Entscheidungsstichwort (Thema)
Auslegung einer Rechtsmittelschrift
Leitsatz (NV)
Prozeßerklärungen sind auslegungsfähig. Ziel der Auslegung ist es, den wirklichen Willen des Erklärenden zu erforschen.
Normenkette
FGO § 115 Abs. 1, § 116; BFHEntlG Art. 1 Nr. 5; BGB § 133
Tatbestand
Das Finanzgericht (FG) hat die Klage der Klägerin und Revisionsklägerin (Klägerin) abgewiesen. Die Revision wurde vom FG nicht zugelassen.
Mit Schreiben vom 15. November 1985 - eingegangen beim FG am 18. November 1985 - führten die Prozeßbevollmächtigten der Klägerin folgendes aus:
,,In Sachen Frieda X ./. Finanzamt Y . . . wird hiermit namens der Klägerin gegen das am 16. 10. 1985 zugestellte Urteil vom 26. 9. 1985
1. Beschwerde gegen die Nichtzulassung der Revision eingelegt,
2. nach deren Zulassung Revision eingelegt.
Begründung".
Auf S. 4 dieses Schreibens befinden sich folgende Ausführungen:
,,Nach ihrer Zulassung" - der Revision - ,,behalte ich mir vor, die Revision im einzelnen weiter zu begründen."
Entscheidungsgründe
Die Revision ist unzulässig.
Die Auslegung des Schreibens vom 15. November 1985 ergibt, daß die Klägerin mit diesem Schreiben Beschwerde gegen die Nichtzulassung der Revision und gleichzeitig Revision eingelegt hat. Revision und Beschwerde wegen Nichtzulassung der Revision können gleichzeitig eingelegt werden (vgl. Beschluß des Bundesfinanzhofs - BFH - vom 16. Juli 1971 III R 68/69, BFHE 103, 42, BStBl II 1971, 739; Gräber, Finanzgerichtsordnung, 2. Aufl., § 115 Rz. 54, § 120 Rz. 7).
Prozeßerklärungen sind auslegungsfähig. Ziel der Auslegung ist es, den wirklichen Willen des Erklärenden zu erforschen (vgl. § 133 des Bürgerlichen Gesetzbuches - BGB -). Die Auslegung hat jedoch insoweit eine Grenze, als zwar außer der Erklärung weitere Umstände zu berücksichtigen sein können, die Auslegung aber nicht zu der Annahme eines Erklärungsinhalts führen darf, für den sich in der Erklärung selbst keine Anhaltspunkte mehr finden lassen; denn in dieser Hinsicht kommt es auf die Verkörperung des Willens in der prozessualen Erklärung an (vgl. BFH-Urteil vom 1. April 1981 II R 38/79, BFHE 133, 151, BStBl II 1981, 532, m. w. N.).

- _BEREITGESTELLTE DATEN_
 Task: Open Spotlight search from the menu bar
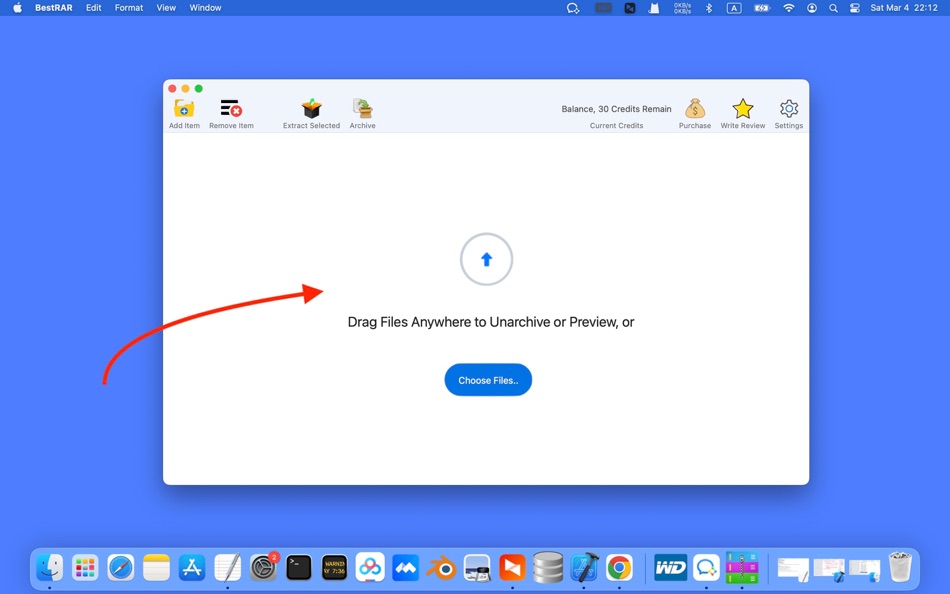833,8
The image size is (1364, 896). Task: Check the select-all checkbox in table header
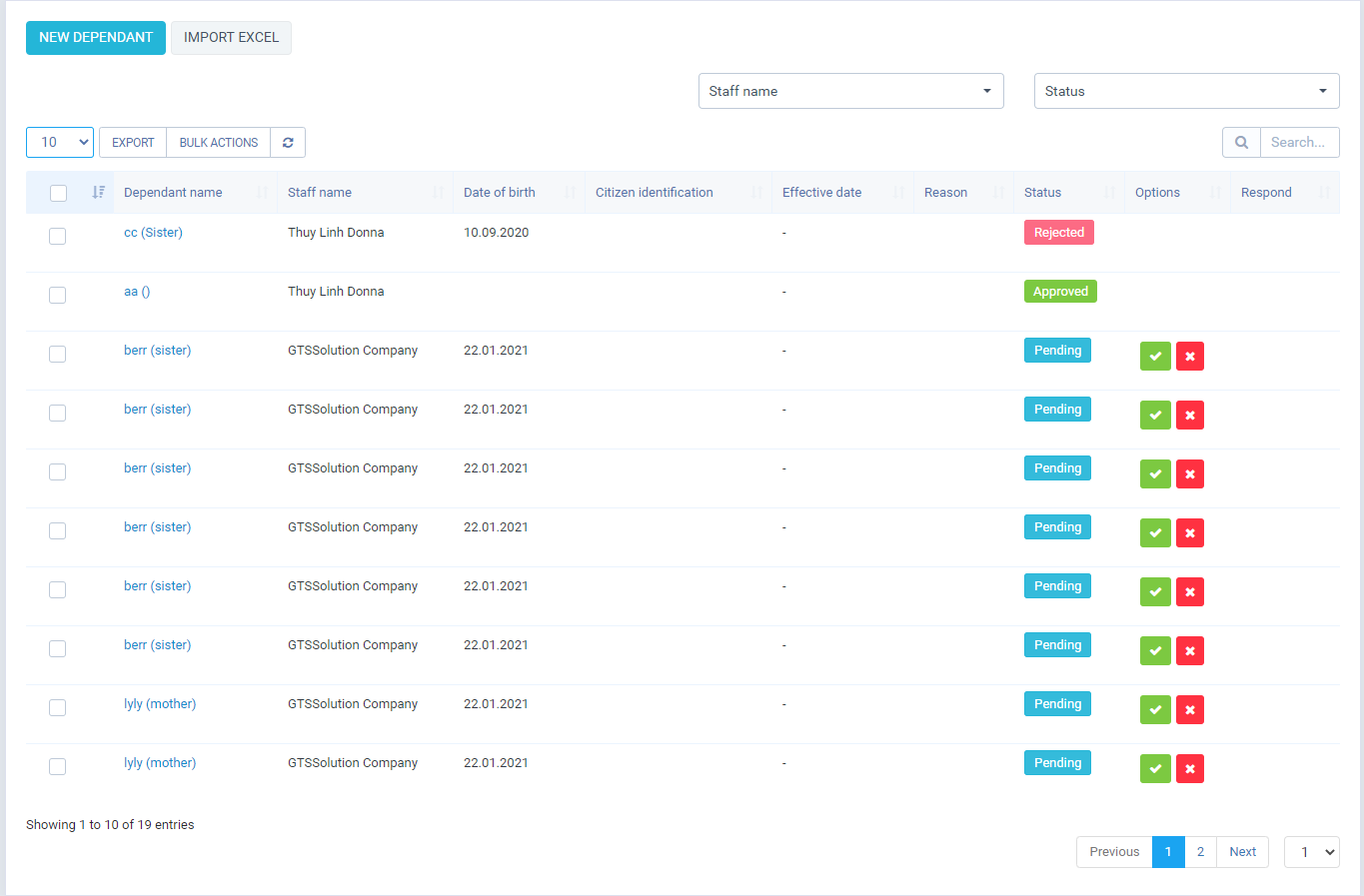(57, 192)
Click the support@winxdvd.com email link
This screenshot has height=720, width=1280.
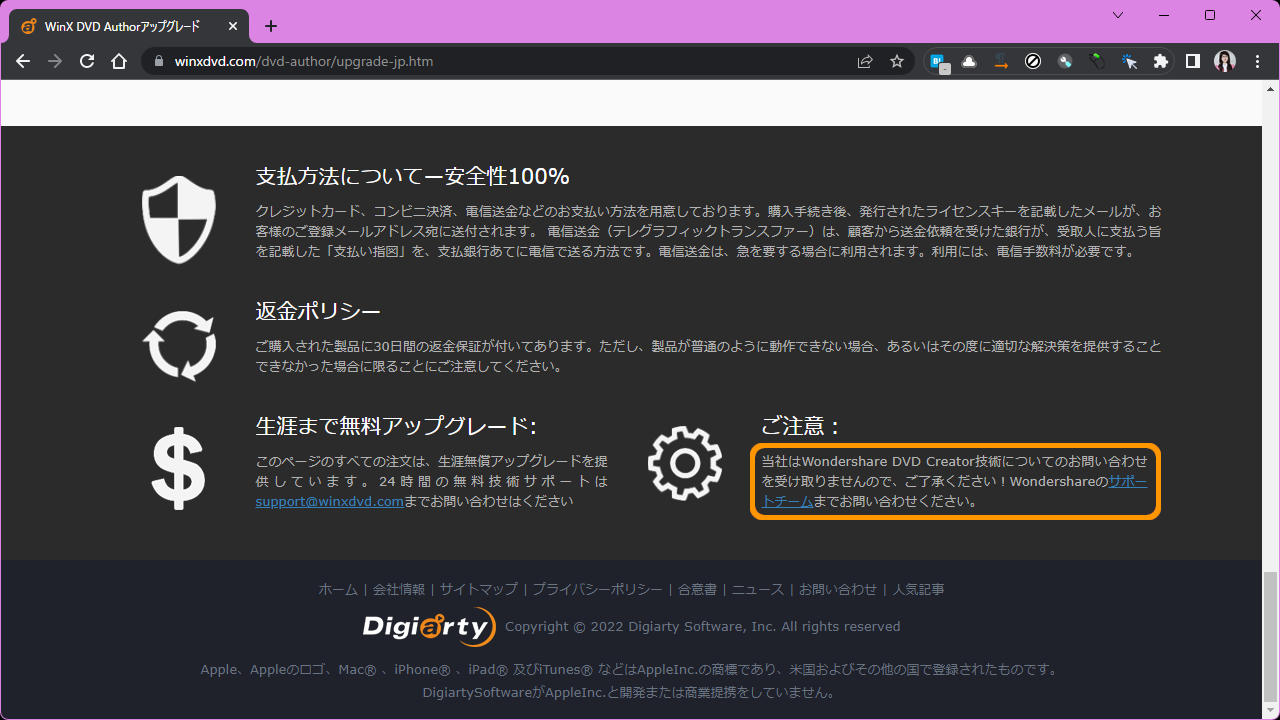click(x=329, y=501)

- _ZU BEANTWORTENDE FRAGEN_
- a) Prüfen Sie, ob die folgenden Aussagen mit dem Textauszug übereinstimmen. Geben Sie zu jeder Aussage Ja oder Nein an und zitieren Sie wörtlich die entscheidende Stelle. (i) Das FG hat die Revision zugelassen. (ii) Das Schreiben vom 15. November 1985 ging am 18. November 1985 beim FG ein. (iii) Die Revision wird als zulässig beurteilt.
- b) An welchem Datum wurde das Urteil vom 26. 9. 1985 laut Textauszug zugestellt?

- _NUMMERIERTE ANTWORTEN_
- a)
(i) Nein: „Die Revision wurde vom FG nicht zugelassen.“
(ii) Ja: „eingegangen beim FG am 18. November 1985“
(iii) Nein: „Die Revision ist unzulässig.“

- b) Am 16. 10. 1985.